In 1942, one could view Marcel Duchamp’s Boîte-en-valise at Peggy Guggenheim’s Art of This Century gallery by turning a wheel and looking through a peephole. That same year, Duchamp rendered this “pervert’s-eye-view” by collaging a circular detail of a Paul Delvaux painting into an exhibition catalogue; the detail features a woman’s breasts reflected in a mirror. By the time he revealed his Etant Donnés, the peep show piece par excellence, Duchamp had committed yet another artistic atrocity: the privatization of visual experience in a public space. The viewer’s unshared peep into one of Aimee Rankin’s boxed assemblages creates an object/viewer intimacy that recalls these pieces by Duchamp, as well as one’s relationship with one’s own television set. Rankin’s continuing interest in the peep show has already produced the Theater of Love boxes, the “Ecstacy” series and now the Atrocities series. Her work has acquired an increasingly mechanistic sophistication, similar to Ashley Bickerton’s recent leap into flawless technological precision.

The exteriors of Rankin’s pieces have evolved from mute monochromatic boxes to cubes covered in a variety of decorative linoleum patterns. The peepholes, no longer simple circles, are now suggestive of the contents of the box.
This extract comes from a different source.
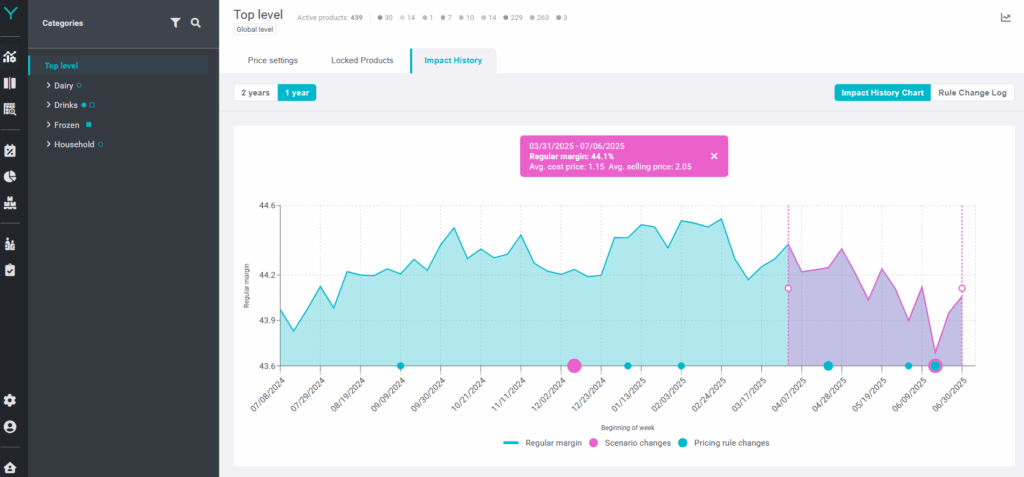Expand the Dairy category
Viewport: 1024px width, 477px height.
(48, 86)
The Flesh, 1988, is viewed through a suggestively vaginal orifice; inside one finds a grotesque spectacle of organs and limbs, pulsating to the music of Psychic TV. Sound emanates from the boxes (previous work required the use of headphones), making the once-private experience more public, or at least slightly less furtive.

Rankin presents spectacles of satanic imagery that have already been culled from the folklore of the American music industry and reified in the forms of Alice Cooper and Meatloaf. Titles such as The Dream, The Flesh, The Tomb and The Secret suggest a desire to represent a broad range of primal fears and mysteries by means of their current standard representations. In The Tomb, a skull is flanked by mummies and illuminated by flickering CAT scans. Moss and digital clocks litter the floor. In these part-Dali, part-rock-’n’-roll dreamscapes, Rankin is manipulating a preformed and popularized image-language of atrocity.

Rankin’s entire project seems a bit overinvested. Her attempt to compress primal and modern fears, animism, seduction, desire, Baudrillard, and Debord into these small boxes makes them burst at the seams. Self-mocking and lewd as her work is, Rankin’s humor is lost in her desire to be perverse. Her whiz-kid techno-fetishism is the most enthralling thing about these boxes. Once a button is pushed, things move, lights flicker, mirrors create illusions of vast spaces (and reflect the peeper peeping), music pours out, and all of the different components dance to it with a precision Cecil B. De Mille might have envied.